++++ Given records ++++
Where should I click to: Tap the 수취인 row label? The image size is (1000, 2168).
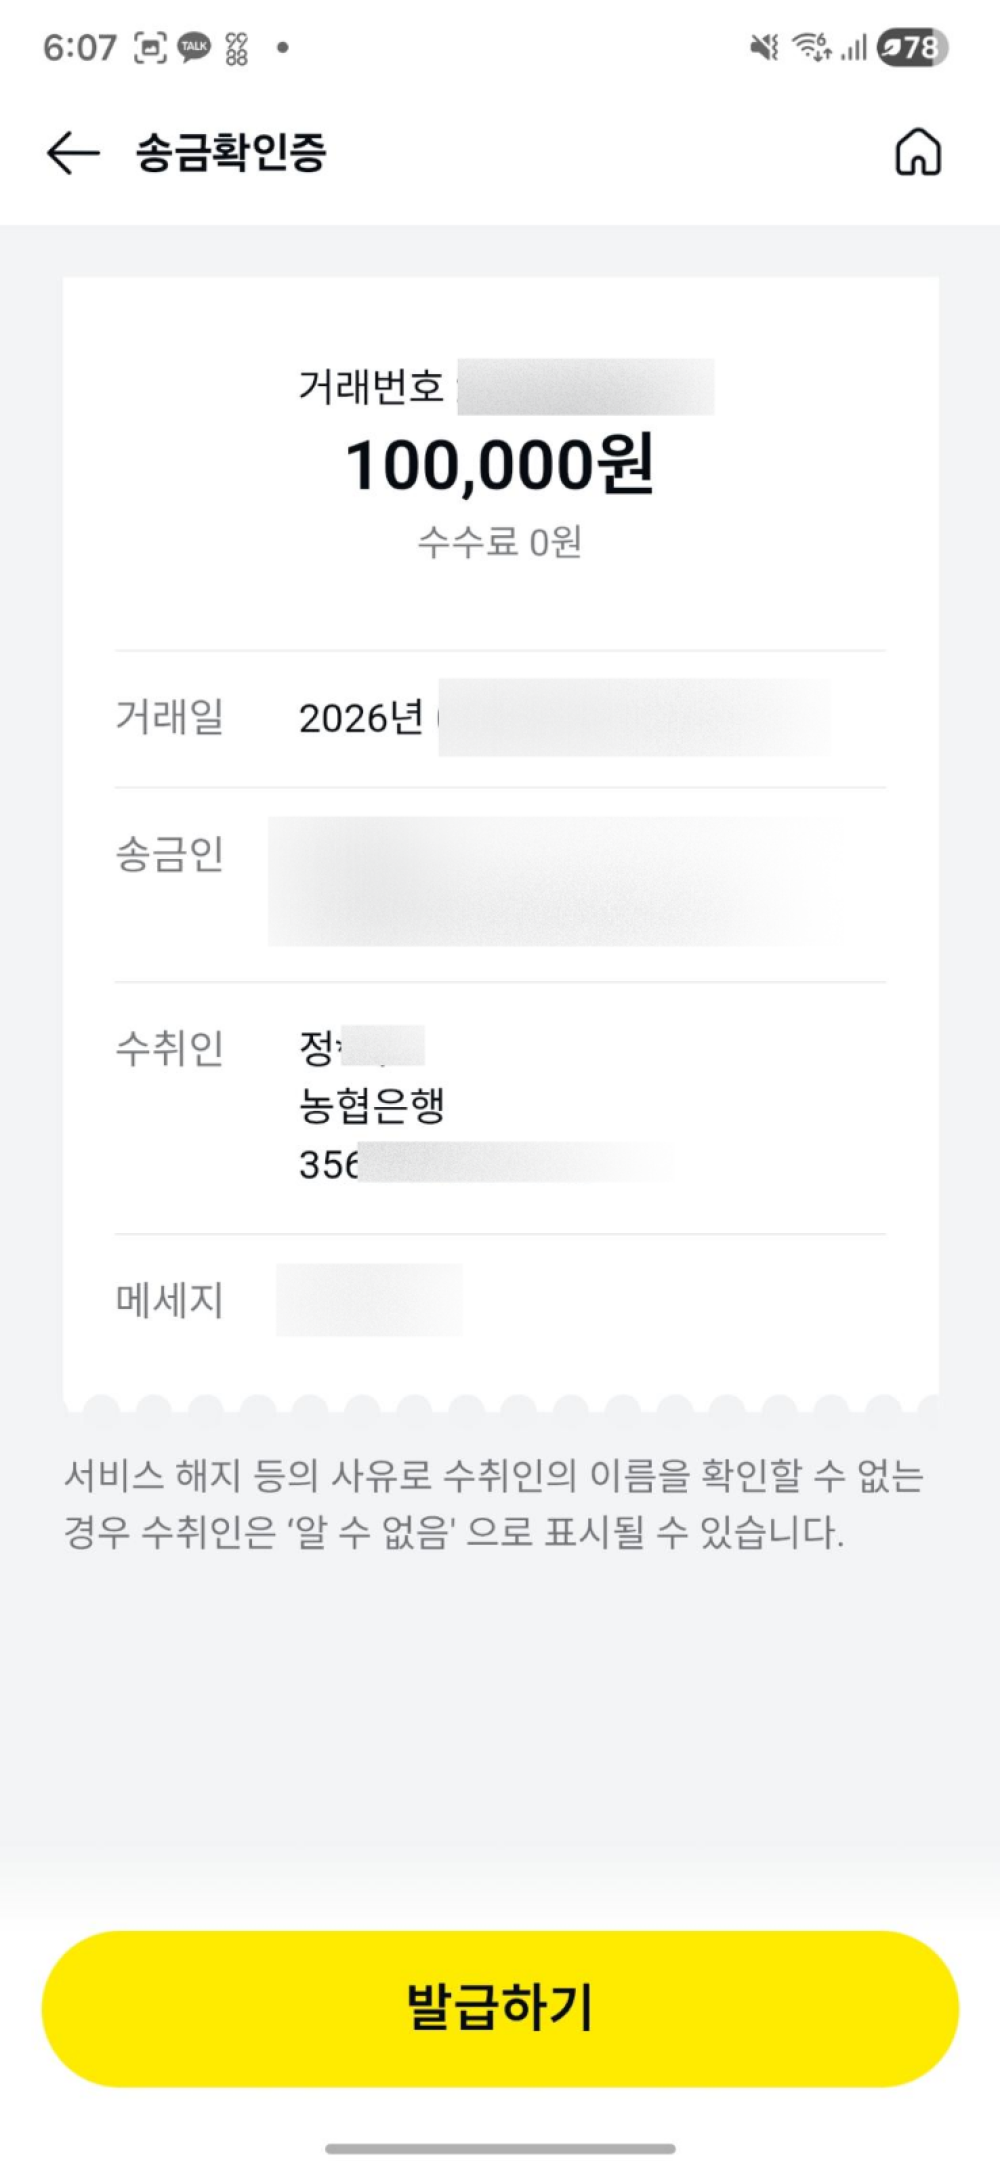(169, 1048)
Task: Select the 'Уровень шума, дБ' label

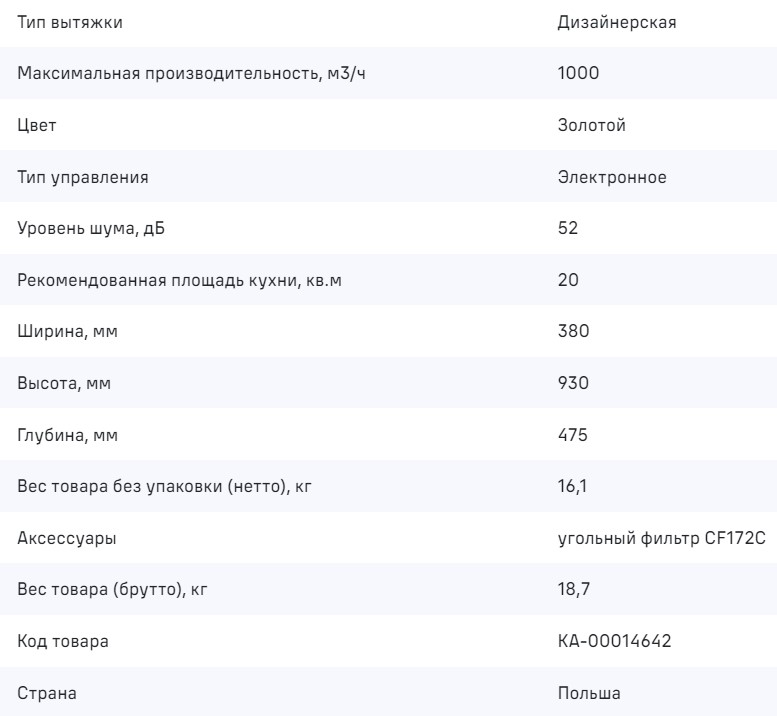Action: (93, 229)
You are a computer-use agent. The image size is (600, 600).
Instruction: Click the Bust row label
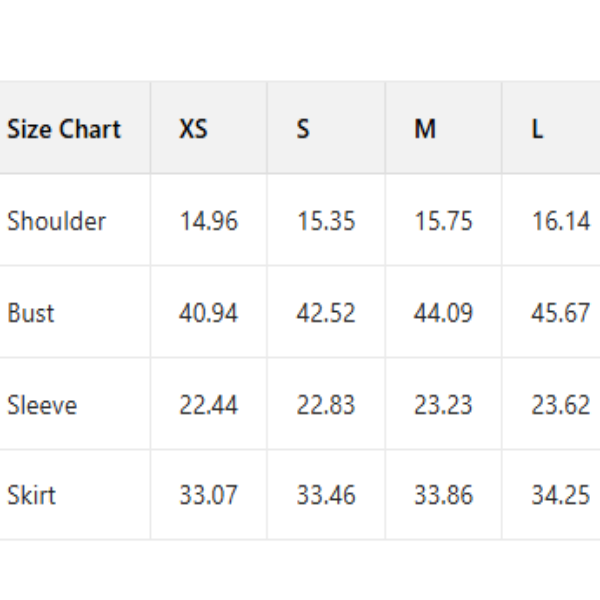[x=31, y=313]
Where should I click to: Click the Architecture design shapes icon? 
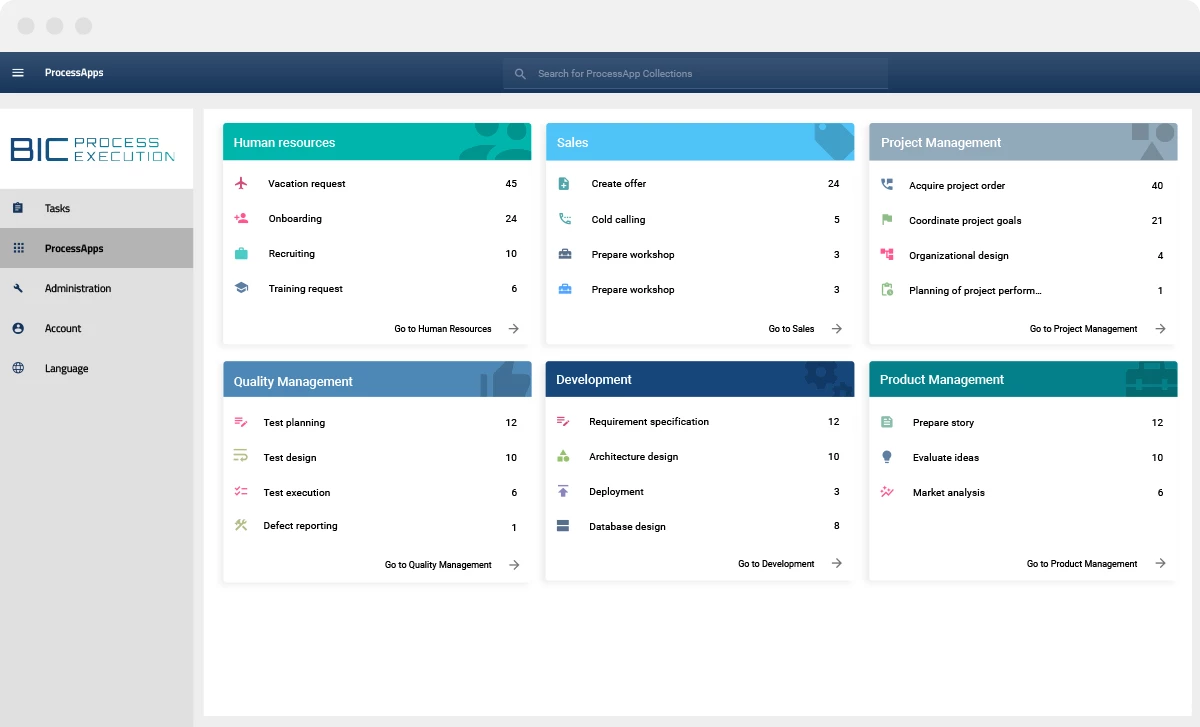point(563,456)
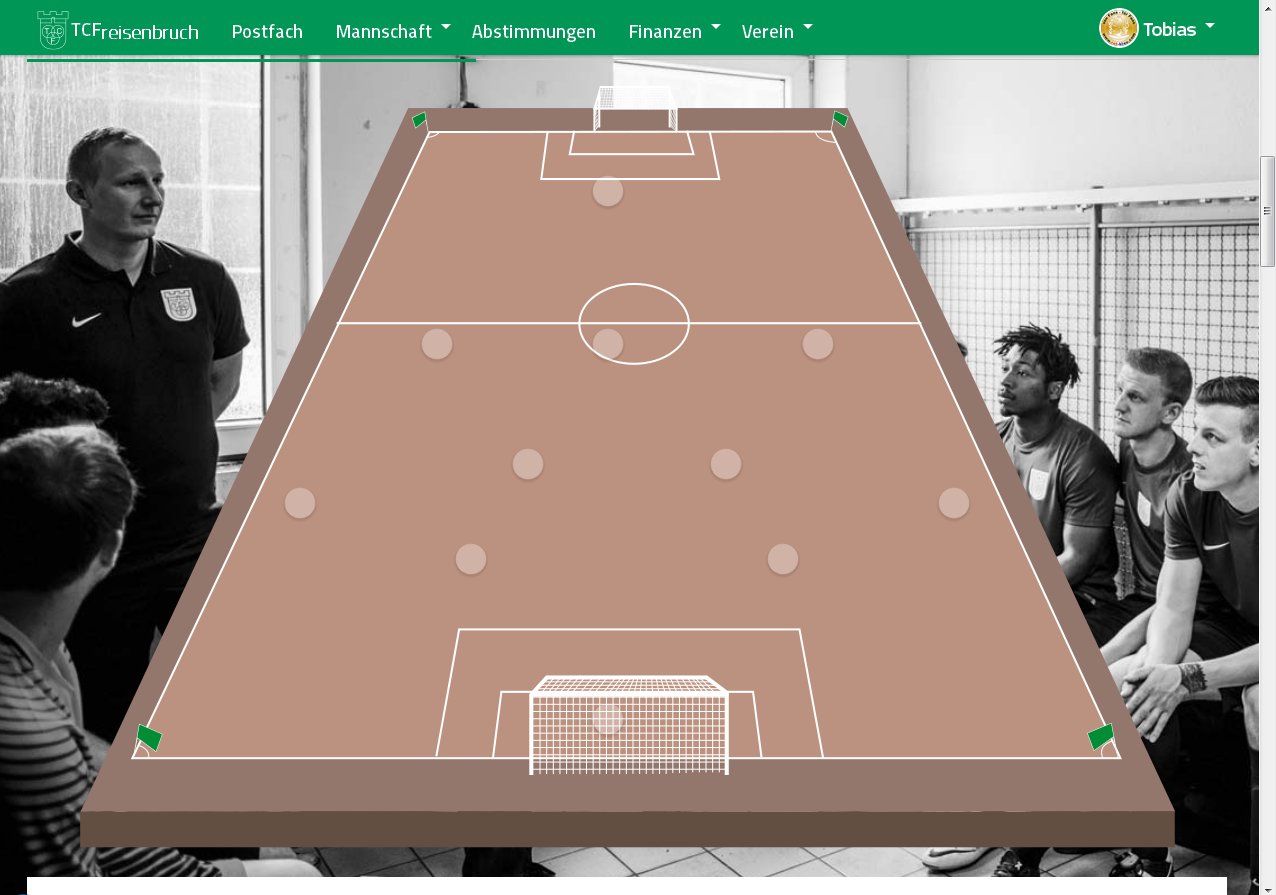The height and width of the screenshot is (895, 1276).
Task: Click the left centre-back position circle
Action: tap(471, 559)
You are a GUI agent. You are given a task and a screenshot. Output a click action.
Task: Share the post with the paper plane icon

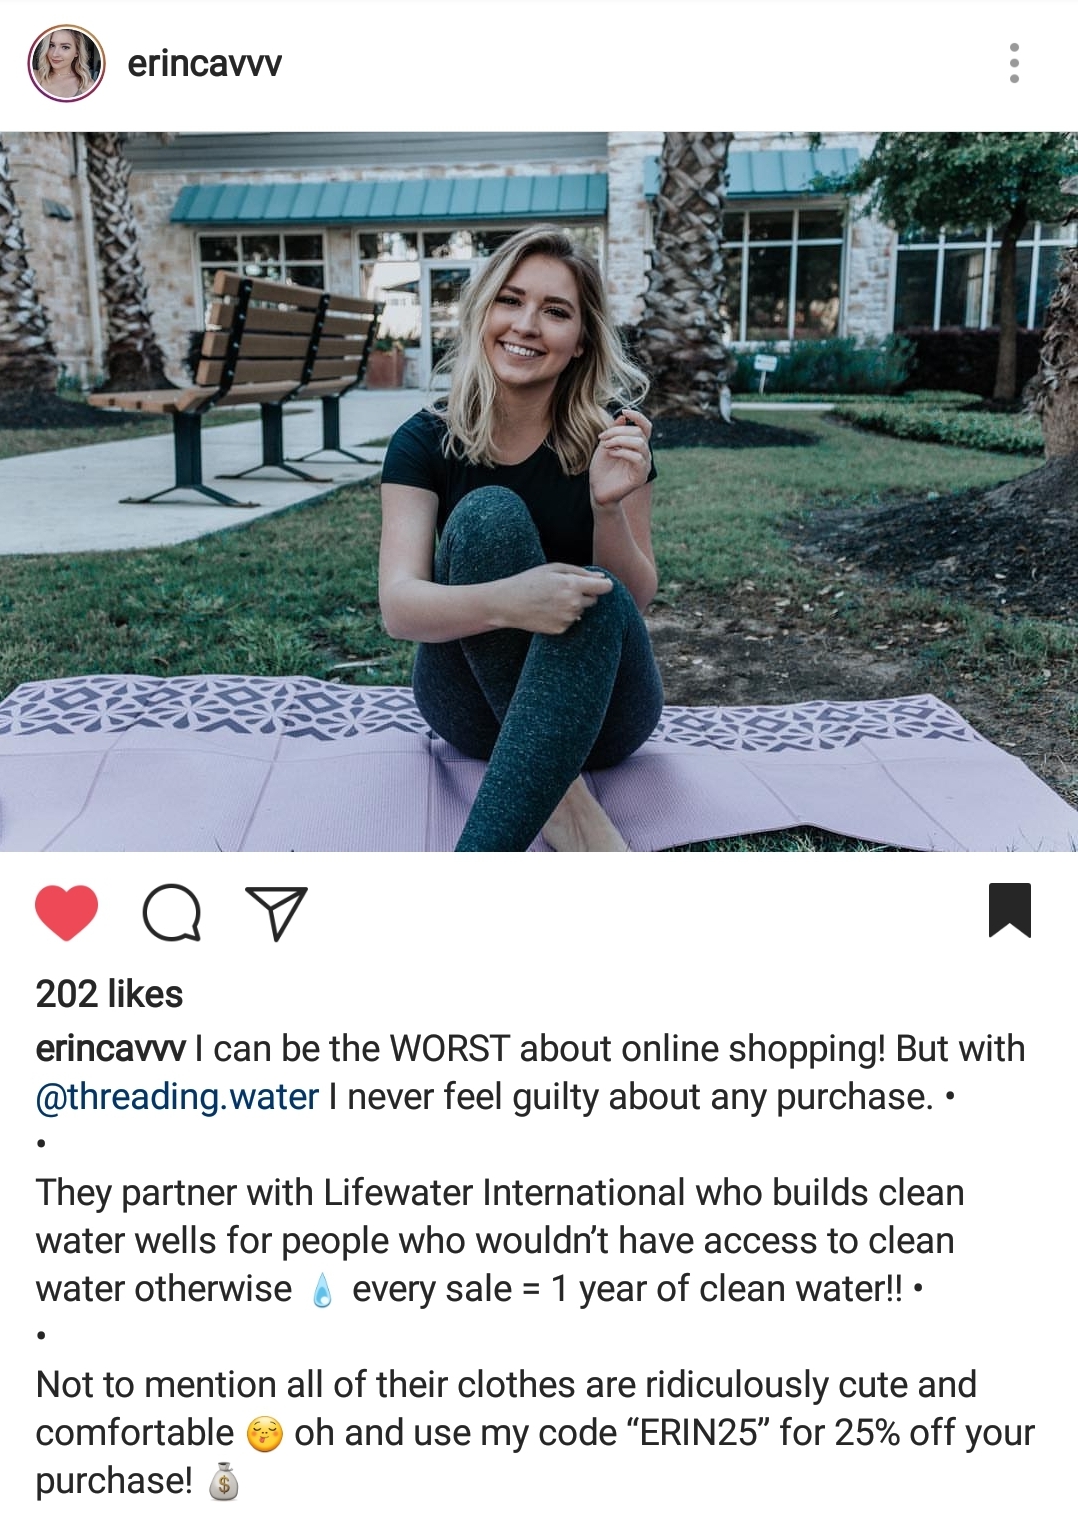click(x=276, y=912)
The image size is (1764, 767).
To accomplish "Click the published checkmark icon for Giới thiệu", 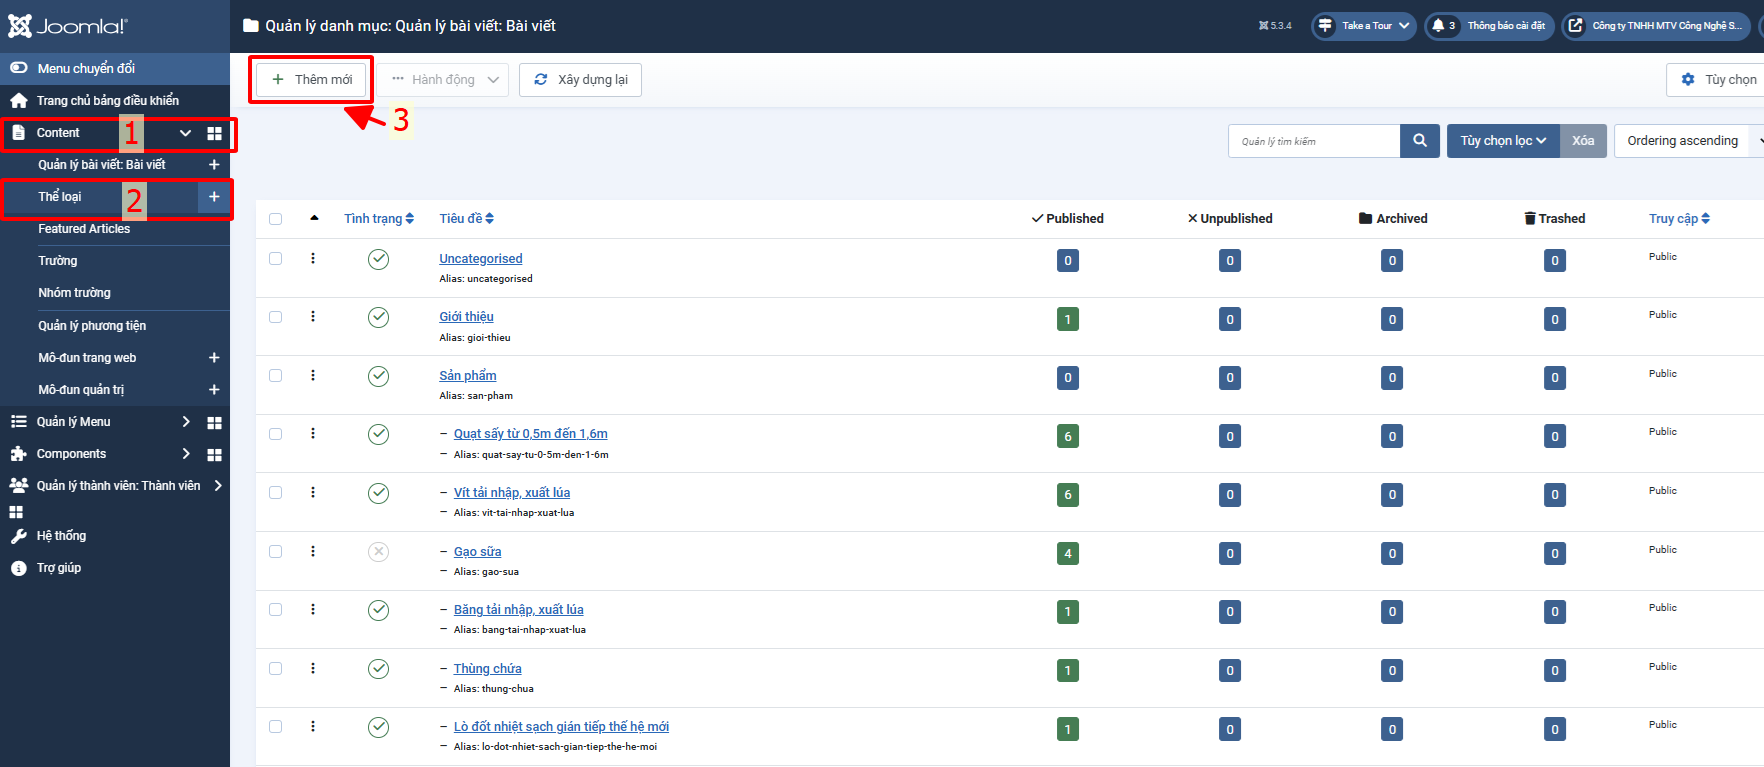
++++
▶ Task requirements: Each entry above must be restated word for word; the pictures stay out of the copy.

▶ Exercise result:
Where should I click to: Tap the 수취인 row label? The image size is (1000, 2168).
(169, 1048)
Task: Select the 'Уровень шума, дБ' label

Action: (93, 229)
You are a computer-use agent. The image size is (600, 600).
Instruction: Click the Bust row label
[x=31, y=313]
Where should I click to: Click the Architecture design shapes icon? 
point(563,456)
The height and width of the screenshot is (895, 1276).
Task: Click the left centre-back position circle
Action: tap(471, 559)
You are a GUI agent. You are given a task and a screenshot. Output a click action.
Task: Share the post with the paper plane icon

click(x=276, y=912)
The image size is (1764, 767).
To accomplish "Click the published checkmark icon for Giới thiệu", 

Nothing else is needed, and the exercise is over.